If a line of the data below contains the string "folder", copy it into your answer.

··· Recorded data

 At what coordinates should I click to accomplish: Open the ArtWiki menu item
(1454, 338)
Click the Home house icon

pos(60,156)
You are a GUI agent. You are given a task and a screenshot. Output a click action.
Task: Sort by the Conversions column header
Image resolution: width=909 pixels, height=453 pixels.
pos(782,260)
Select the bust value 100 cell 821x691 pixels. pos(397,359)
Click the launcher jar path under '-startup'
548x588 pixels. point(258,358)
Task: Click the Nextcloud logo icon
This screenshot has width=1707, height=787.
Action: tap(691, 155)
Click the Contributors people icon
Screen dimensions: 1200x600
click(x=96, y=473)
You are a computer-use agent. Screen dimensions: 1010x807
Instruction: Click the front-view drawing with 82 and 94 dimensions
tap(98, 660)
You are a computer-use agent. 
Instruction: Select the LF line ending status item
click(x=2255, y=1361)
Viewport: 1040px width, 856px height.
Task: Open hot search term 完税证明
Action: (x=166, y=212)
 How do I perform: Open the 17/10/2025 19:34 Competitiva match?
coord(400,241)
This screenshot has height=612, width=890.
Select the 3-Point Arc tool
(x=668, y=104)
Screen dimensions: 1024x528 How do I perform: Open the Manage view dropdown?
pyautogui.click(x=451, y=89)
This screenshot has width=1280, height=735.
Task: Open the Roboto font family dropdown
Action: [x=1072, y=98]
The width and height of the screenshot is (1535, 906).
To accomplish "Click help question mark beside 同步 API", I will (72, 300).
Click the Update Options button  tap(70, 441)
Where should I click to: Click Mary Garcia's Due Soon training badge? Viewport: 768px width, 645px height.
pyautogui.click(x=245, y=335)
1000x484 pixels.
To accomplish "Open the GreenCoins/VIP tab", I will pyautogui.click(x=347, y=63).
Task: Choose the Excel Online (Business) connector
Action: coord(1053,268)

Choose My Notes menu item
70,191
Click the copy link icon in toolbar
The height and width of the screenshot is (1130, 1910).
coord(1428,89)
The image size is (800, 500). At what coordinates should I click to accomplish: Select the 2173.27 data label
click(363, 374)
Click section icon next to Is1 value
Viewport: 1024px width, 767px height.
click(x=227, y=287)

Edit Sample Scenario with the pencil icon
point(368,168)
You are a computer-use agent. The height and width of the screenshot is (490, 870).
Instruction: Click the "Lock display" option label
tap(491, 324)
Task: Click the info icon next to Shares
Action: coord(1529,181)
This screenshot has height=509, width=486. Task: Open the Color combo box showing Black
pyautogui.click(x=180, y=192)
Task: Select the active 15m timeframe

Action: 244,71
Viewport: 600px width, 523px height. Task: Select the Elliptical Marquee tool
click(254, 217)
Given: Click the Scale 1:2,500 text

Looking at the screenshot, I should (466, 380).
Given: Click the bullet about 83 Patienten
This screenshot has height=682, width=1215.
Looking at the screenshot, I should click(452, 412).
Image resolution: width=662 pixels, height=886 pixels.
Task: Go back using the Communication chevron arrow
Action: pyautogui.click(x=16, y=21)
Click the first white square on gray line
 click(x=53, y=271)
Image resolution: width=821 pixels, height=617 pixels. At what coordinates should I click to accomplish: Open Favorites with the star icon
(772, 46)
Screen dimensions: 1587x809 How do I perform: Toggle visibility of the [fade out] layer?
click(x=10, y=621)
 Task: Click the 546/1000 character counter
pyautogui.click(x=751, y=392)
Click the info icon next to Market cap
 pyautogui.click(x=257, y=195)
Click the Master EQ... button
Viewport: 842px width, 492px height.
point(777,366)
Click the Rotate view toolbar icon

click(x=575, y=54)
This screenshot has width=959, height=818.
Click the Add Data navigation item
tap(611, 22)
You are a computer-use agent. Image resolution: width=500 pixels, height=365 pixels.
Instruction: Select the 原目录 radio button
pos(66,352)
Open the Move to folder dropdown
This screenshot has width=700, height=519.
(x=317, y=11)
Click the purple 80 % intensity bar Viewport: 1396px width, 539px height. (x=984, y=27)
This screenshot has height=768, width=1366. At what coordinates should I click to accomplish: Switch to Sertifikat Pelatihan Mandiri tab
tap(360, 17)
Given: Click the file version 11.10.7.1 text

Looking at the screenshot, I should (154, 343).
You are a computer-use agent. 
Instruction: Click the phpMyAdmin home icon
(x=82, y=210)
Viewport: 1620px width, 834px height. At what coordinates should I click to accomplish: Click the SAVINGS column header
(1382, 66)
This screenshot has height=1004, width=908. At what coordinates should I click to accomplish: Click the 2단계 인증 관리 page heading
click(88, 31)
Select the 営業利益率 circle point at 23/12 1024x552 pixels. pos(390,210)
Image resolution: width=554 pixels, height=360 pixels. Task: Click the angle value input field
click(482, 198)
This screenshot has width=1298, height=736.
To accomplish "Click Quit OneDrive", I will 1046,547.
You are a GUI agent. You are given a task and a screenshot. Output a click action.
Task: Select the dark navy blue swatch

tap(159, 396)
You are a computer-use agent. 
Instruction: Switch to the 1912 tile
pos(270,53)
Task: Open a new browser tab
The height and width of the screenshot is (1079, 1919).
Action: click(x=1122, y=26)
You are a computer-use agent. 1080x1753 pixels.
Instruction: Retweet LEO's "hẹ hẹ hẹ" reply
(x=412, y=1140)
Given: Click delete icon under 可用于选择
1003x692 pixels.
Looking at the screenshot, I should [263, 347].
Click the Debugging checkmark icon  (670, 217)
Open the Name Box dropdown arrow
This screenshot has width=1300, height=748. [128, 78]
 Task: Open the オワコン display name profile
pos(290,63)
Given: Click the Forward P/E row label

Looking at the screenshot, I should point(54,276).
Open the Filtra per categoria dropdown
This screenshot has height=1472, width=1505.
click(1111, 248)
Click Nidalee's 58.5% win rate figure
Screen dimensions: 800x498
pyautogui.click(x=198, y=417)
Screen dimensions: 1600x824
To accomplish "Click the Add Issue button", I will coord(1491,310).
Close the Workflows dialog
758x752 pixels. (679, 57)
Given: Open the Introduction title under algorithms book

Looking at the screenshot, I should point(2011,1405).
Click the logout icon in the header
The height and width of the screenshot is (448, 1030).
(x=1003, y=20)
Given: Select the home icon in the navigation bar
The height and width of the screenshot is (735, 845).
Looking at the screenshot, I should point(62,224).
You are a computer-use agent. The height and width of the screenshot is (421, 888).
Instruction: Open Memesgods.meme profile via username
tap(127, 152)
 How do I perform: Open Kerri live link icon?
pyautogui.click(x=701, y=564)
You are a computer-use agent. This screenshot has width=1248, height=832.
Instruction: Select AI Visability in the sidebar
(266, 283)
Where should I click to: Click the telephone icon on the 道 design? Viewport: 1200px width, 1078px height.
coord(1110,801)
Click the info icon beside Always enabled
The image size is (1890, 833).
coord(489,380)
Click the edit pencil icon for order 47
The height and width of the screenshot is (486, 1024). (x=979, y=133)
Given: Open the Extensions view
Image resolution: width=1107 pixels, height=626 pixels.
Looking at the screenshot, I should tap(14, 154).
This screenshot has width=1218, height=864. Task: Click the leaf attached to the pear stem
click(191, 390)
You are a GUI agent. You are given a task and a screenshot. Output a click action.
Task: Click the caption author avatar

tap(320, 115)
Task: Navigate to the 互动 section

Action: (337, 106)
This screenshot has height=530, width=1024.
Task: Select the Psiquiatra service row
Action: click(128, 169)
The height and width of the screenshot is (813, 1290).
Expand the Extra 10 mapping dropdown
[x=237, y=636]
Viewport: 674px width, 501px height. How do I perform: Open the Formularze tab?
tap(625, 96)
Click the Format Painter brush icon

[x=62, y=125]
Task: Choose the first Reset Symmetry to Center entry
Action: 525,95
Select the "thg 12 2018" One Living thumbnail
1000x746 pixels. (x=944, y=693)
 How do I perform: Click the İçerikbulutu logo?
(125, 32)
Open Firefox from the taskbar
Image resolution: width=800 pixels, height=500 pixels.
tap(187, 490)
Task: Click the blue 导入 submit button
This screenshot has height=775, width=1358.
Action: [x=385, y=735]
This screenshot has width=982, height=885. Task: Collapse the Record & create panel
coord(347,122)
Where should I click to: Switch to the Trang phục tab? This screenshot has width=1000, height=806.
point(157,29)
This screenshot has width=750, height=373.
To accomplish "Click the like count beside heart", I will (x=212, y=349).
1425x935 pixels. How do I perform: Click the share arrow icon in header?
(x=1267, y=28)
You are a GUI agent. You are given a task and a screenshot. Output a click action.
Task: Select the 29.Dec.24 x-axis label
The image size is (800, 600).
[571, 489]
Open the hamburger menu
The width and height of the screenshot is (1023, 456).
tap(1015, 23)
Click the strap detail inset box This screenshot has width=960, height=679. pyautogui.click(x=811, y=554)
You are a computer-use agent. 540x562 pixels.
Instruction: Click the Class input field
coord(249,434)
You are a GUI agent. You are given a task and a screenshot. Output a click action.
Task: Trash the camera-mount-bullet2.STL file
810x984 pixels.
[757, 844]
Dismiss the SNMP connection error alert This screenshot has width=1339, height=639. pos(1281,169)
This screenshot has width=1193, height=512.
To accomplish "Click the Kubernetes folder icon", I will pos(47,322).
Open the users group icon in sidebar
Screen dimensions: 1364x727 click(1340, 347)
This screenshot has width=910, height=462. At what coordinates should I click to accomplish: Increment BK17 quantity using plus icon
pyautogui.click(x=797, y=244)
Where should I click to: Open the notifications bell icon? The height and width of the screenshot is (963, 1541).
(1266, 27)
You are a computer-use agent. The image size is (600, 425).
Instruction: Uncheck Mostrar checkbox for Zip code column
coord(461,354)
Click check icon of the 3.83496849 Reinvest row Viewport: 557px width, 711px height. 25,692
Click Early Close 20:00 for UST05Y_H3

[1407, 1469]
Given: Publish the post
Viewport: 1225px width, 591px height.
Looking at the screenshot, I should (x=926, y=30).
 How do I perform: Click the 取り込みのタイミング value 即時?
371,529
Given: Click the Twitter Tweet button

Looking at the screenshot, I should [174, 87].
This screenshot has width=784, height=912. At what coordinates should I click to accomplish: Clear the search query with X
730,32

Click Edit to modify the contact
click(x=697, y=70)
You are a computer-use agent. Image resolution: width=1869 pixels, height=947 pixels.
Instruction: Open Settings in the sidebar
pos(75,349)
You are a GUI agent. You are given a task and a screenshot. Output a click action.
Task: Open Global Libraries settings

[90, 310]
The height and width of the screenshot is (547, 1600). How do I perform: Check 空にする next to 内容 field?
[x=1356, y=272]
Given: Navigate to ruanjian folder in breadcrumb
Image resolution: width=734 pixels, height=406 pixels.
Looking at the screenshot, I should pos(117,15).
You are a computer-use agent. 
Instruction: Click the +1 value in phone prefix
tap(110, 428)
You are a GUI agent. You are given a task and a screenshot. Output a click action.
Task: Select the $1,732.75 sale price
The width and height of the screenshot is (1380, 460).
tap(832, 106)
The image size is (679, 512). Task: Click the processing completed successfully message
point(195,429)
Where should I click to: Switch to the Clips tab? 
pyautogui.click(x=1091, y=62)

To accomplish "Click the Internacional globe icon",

······

* Exercise output *
Open the Move to folder dropdown
To accomplish "Click the Kubernetes folder icon", I will pos(47,322).
Given: Navigate to ruanjian folder in breadcrumb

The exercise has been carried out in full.